With the server and client files both properly set up, it is now time to connect the system and have each file interface with each other. Make sure to run the client on the Raspberry Pi and the web client on a server with enough compute power to hold the VGG16 model and any temporary variables. Show the TA that your model properly outputs a proper guess given a camera capture of with your face in it.
The only issue with this algorithm is that the model only returns the output for a single person. Adjusting the model to work on multiple users is as simple as adjusting a single loop in the program. If you finished early then try modifying the client algorithm to function to work with multiple face inputs! [When working with multiple faces, it is advisable to remove confidence values and simply place the suggested users above the bounding boxes.]
Alternatively, recall earlier that the server.py file would benefit by having the preprocessing moved to it for the convenience of being able to also take images in the root server page and have proper identification results.
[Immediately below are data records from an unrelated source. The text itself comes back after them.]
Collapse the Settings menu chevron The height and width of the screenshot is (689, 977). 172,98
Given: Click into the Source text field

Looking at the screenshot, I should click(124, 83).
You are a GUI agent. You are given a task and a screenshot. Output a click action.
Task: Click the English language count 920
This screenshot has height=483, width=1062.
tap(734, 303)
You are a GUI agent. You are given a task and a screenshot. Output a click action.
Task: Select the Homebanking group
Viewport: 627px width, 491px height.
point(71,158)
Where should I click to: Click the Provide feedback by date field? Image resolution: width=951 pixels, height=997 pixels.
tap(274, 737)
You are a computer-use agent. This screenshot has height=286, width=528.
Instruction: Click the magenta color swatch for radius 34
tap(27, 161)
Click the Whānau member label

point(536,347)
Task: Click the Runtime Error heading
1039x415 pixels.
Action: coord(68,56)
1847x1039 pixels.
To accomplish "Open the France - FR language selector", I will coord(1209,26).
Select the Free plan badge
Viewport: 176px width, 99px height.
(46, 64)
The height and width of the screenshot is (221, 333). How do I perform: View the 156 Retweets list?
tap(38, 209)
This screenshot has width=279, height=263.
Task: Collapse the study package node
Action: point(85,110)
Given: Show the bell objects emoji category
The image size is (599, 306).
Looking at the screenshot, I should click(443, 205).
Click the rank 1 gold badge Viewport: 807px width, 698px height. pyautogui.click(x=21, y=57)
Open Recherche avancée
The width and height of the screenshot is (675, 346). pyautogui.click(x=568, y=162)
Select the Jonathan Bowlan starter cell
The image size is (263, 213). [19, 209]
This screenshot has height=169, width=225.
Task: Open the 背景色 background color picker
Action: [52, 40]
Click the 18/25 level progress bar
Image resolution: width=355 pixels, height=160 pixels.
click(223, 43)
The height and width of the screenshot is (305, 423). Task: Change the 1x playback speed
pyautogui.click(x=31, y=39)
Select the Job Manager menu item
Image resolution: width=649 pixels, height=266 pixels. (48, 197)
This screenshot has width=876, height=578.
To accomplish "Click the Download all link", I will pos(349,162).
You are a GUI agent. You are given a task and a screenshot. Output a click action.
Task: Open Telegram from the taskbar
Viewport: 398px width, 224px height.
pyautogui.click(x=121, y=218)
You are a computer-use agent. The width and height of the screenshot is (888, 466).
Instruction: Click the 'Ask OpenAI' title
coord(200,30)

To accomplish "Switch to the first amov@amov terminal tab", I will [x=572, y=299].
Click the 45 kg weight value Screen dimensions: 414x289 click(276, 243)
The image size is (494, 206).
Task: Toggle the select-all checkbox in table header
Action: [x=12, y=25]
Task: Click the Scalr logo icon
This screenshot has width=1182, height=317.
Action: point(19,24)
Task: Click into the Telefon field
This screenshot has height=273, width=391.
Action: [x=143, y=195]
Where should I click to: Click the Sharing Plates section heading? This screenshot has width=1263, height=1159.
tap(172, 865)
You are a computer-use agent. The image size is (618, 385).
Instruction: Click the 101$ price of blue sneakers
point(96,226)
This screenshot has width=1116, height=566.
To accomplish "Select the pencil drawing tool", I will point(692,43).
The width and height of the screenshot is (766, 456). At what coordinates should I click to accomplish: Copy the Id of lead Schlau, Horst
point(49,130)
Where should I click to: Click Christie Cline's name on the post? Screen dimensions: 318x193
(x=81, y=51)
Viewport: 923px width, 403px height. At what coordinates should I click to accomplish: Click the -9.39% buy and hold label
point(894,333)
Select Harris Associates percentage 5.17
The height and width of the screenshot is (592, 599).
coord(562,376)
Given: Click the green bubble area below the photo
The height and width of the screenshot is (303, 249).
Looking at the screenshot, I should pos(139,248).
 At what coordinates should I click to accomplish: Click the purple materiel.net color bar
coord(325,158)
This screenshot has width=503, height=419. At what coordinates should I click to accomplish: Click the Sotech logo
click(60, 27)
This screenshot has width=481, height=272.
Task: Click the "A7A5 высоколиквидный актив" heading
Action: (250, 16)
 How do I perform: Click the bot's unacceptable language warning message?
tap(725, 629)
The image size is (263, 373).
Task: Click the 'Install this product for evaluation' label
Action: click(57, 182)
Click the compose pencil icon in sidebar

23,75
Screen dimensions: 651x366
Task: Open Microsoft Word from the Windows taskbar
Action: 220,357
Feel free to modify the client.py and server.py files so that the entire image is sent instead of only the face file. Note that there should still be some detected faces for the server to not be overloaded with requests!
CSE 231n - Great source for pretty much the entire project sequence. Covers all of the theory necessary to build models and understand the process in modules 1 & 2 of the course notes page. Note that much of the introduction is spent on motivating the usage of neural networks over other classifiers (such as SVMs) which you may find useful if you have some basic prior ML knowledge.
Deep Learning by Ian Goodfellow - Perhaps the most useful math-based introduction to neural networks by one of the men who came up with the concept. It also has a small section on state-of-the-art (at least during that time!) networks that are still architectures used in today's networks. If you don't mind the math, this is usually the best place to start understanding neural nets in depth.
Flask API Tutorial - A decent introduction to using the Flask API to host web servers locally. It covers some basic examples along with the thought process behind implementing certain functions.